Consuming more than two servings of mushrooms per week in old age reduces the risk of developing mild cognitive impairment (MCI) by 50%, according to a team of researchers from the Yong Lu Lin School of Medicine at Singapore National University.

Diet mushrooms help preserve cognitive function in old age
Diet mushrooms help preserve cognitive function in old age

Lei Feng and Irwin Chea. Photo: National University of Singapore /

Consuming more than two standard servings of mushrooms each week in old age reduces the risk of developing mild cognitive impairment (LCI) by 50%, according to a team of researchers from the Yong Loo Lin School of Medicine at the National University of Singapore. The results are published online in the Journal of Alzheimer's Disease.

A serving was defined as 3/4 cup of boiled mushrooms (about 150 g), hence the recommended weekly intake is over 300 g. Boiled shiitake mushrooms, golden mushrooms, oyster mushrooms and porcini mushrooms, as well as dried and canned mushrooms were mentioned in the study. But other mushrooms, according to scientists, also have a beneficial effect.

“This correlation is unexpected and encouraging. Apparently, a commonly available single ingredient can have a strong effect on cognitive decline,”said lead study author and assistant professor Lei Feng.

LCI is usually seen as the stage between normal age-related cognitive decline and the more severe cognitive decline, dementia. They are characterized by memory loss or forgetfulness in one form or another; impairments to other cognitive functions are possible - visual-spatial, speech and attention. However, the changes may be subtle and do not affect daily activities, unlike Alzheimer's and other forms of dementia.

The study, conducted from 2011 to 2017, collected data from 663 Chinese people over the age of 60 living in Singapore. To determine the exact diagnosis, extensive interviews (demographic information, medical history, psychological factors and dietary habits) and neuropsychological tests (various aspects of cognitive abilities, presence / absence of depression, anxiety) were conducted with them. In addition, blood pressure, weight, height, hand dynamometry and walking speed were measured. Then there was a two-hour standard neuropsychological examination, in conjunction with the assessment of dementia.

Scientists believe that the reason for the decline in the prevalence of LCN may be due to ergothioneine (ET), a specific compound found in almost all types of fungi.

“ET is a unique antioxidant and anti-inflammatory agent that humans cannot synthesize on their own. But it can be obtained from food sources, mushrooms are one of the main ones,”said Dr. Irwin Cheah, a member of the research team.
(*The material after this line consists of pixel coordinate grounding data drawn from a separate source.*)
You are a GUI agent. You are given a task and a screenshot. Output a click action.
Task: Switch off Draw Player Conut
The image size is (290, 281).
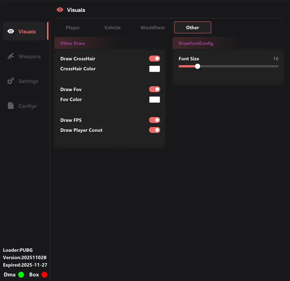155,130
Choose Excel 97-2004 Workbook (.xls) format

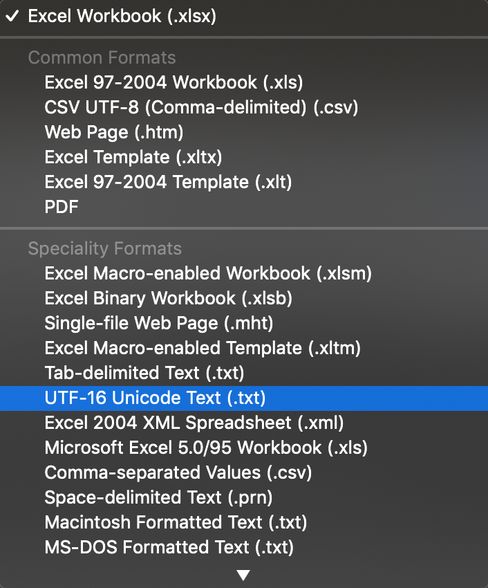point(173,82)
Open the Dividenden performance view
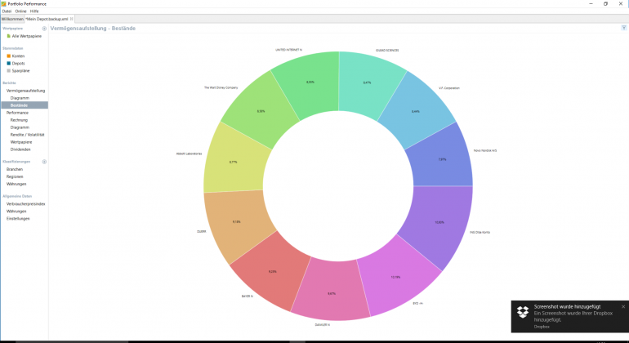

According to their earlier study, published in Biochemical and Biophysical Research Communications in 2016, ET deficiency may be a risk factor for neurodegeneration, and increased ET intake from mushroom consumption promotes cognitive health.
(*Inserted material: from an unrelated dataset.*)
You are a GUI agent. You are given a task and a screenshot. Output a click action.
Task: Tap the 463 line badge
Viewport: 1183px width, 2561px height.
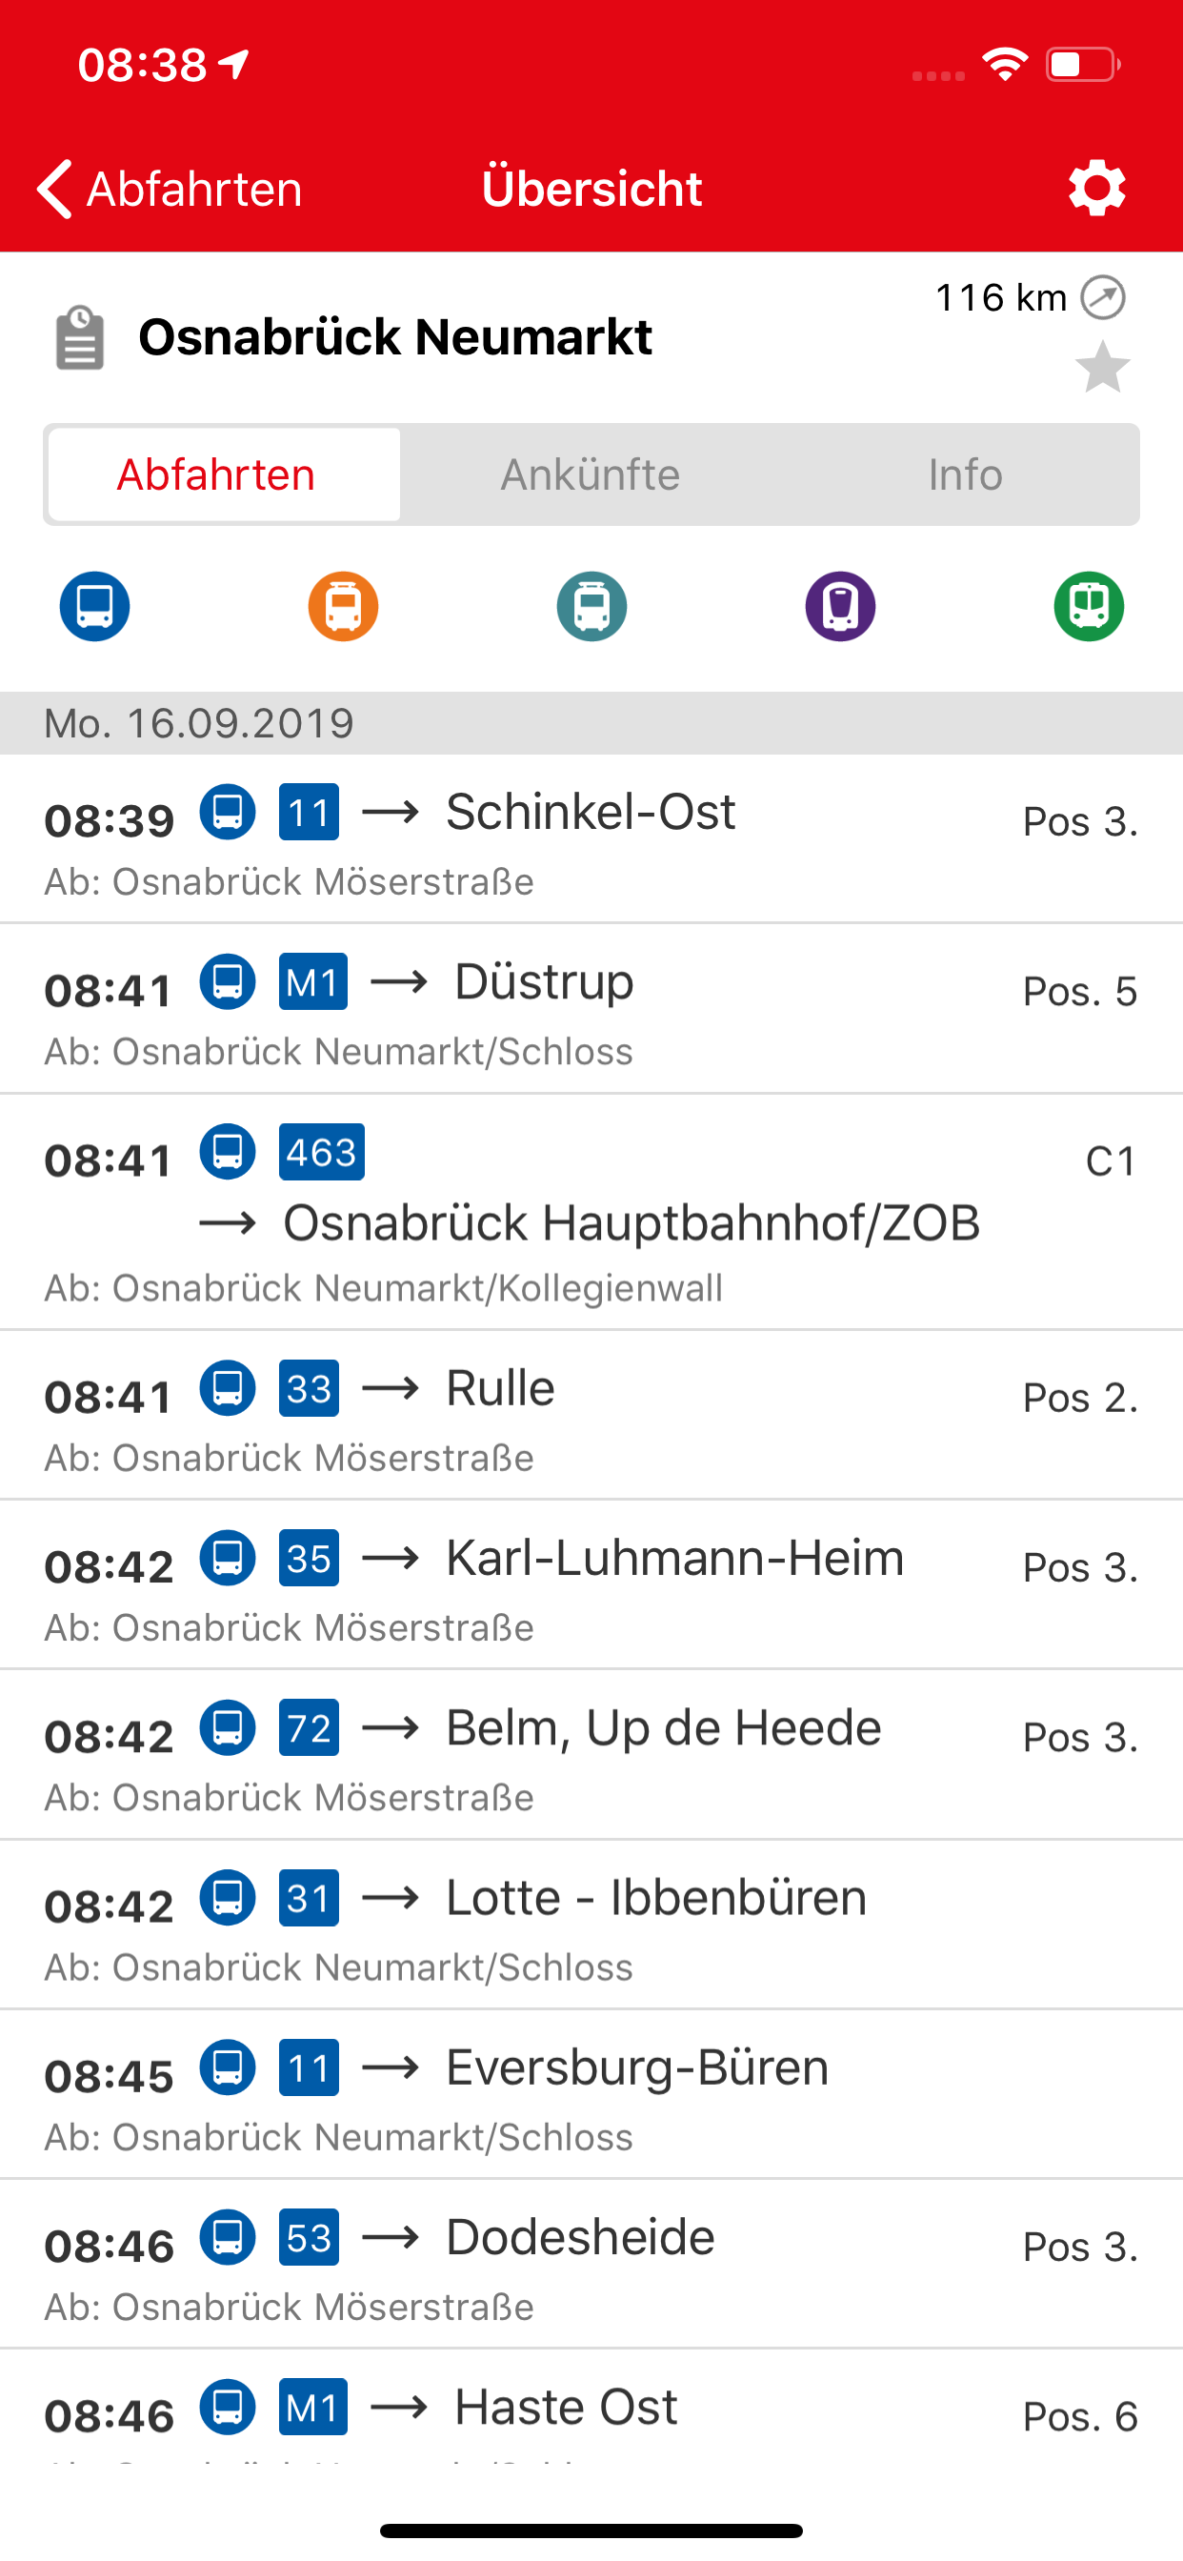(x=321, y=1151)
Other compounds found in mushrooms are also helpful in reducing the risk of cognitive impairment. Some herikenones, erinacins, scabronins, and dictyophorins can promote the synthesis of neurogrowth factors. Biologically active substances in fungi can also protect the brain from neurodegeneration by suppressing the production of beta-amyloid and phosphorylated tau and acetylcholinesterase.